Cece’s face scrunched up like she was trying not to cry and Ivy put a comforting arm around her. Noah’s heart rate ratched up.

‘Girls, what’s going on?’

‘Mommy’s having another baby!’ Cece wailed. ‘And I don’t want one!’

Ivy nodded. ‘Babies cry all the time and they poop in their pants,’ she said with the deep wisdom that comes with being six.

At the mention of poop, Cece started giggling again and Noah felt like he was losing his mind.

‘Hey, wait a minute!’ Ivy pointed at the screen. ‘That’s not your house! Where are you, Uncle Noah?’

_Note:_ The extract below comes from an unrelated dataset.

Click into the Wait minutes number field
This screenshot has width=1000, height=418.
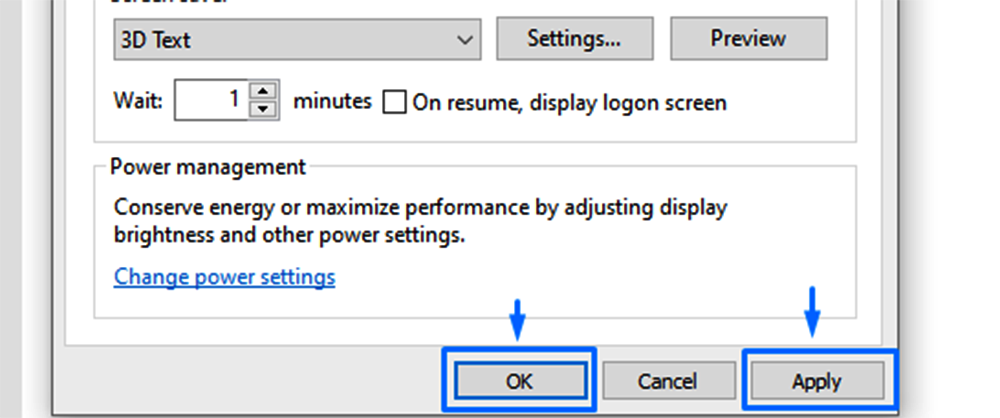[211, 101]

The girls’ inability to stay on topic was giving him whiplash like usual, but he hadn’t been prepared this morning. He hadn’t even had any damn coffee.

He glanced up and found Hazel slipping from the bed like she needed to hide in her own home. Which he hated. But he never introduced the women he ... slept with to his family. And certainly not his little nieces. What would he even say?

‘I’m at a friend’s house,’ he said.

‘Did you have a sleepover?’ Cece asked. ‘Mom says I can’t have one until I’m older. Only with Ivy.’ She rolled her eyes.

‘That’s probably a good idea.’ He actually had no idea what age was appropriate for sleepovers but he knew his oldest sister was crazy protective of Cece. And now his sister was having another baby. Was he even supposed to know? It stung that no one had told him, not that he would admit it.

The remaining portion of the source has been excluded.